**DOCUMENT PASSAGE:**
::::

I had the opportunity to watch 2 TED talks tonight. Both of them were about the power of technology and its relationship to… well, relationships. The intertwining of connection and isolation as themes across these two videos really struck me tonight.

MIT professor and psychologist Sherry Turkle’s TED talk has gotten a lot of play in social media circles. That’s not surprising, given the topic. Her main point is that we are using technology to create mere connections with others rather than relationships. You could take that sentence and conclude that she wants us to turn off our cell phones and disconnect the internet. You’d be mis-characterizing her point. I think she’s very clear that the technology itself is neutral, and can be used for good or ill. We just need to be more self-aware in its application and how it affects us, psychologically, and how it is changing (and has changed) us societally.

My friend Lee wrote about his reaction to Turkle’s thoughts (from a NYT article that closely follows the text of the video above). He says that he agrees with Turkle, but goes on to state a preference for – and at times reliance on – using technology to create a distance from relationships. He continues:

It does actually make me wonder and consider how much I share online, I’m generally fairly open online but my online personality is vastly different from who I am offline.  We all present different personalities depending on the environment and audience, online is no different. I’m not living a lie I’m just reacting to my environment but then maybe I should keep my private and personal stuff to myself to minimise connectivity and avoid confusion.

::::

**DATA SEGMENT:**
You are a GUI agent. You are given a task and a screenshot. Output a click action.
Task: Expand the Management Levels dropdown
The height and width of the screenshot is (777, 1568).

::::

**CHALLENGE:**
Copy out the passage of the TED talks text word for word, starting at "My friend Lee" and ending at "and avoid confusion.".

**TASK RESULT:**
My friend Lee wrote about his reaction to Turkle’s thoughts (from a NYT article that closely follows the text of the video above). He says that he agrees with Turkle, but goes on to state a preference for – and at times reliance on – using technology to create a distance from relationships. He continues:

It does actually make me wonder and consider how much I share online, I’m generally fairly open online but my online personality is vastly different from who I am offline.  We all present different personalities depending on the environment and audience, online is no different. I’m not living a lie I’m just reacting to my environment but then maybe I should keep my private and personal stuff to myself to minimise connectivity and avoid confusion.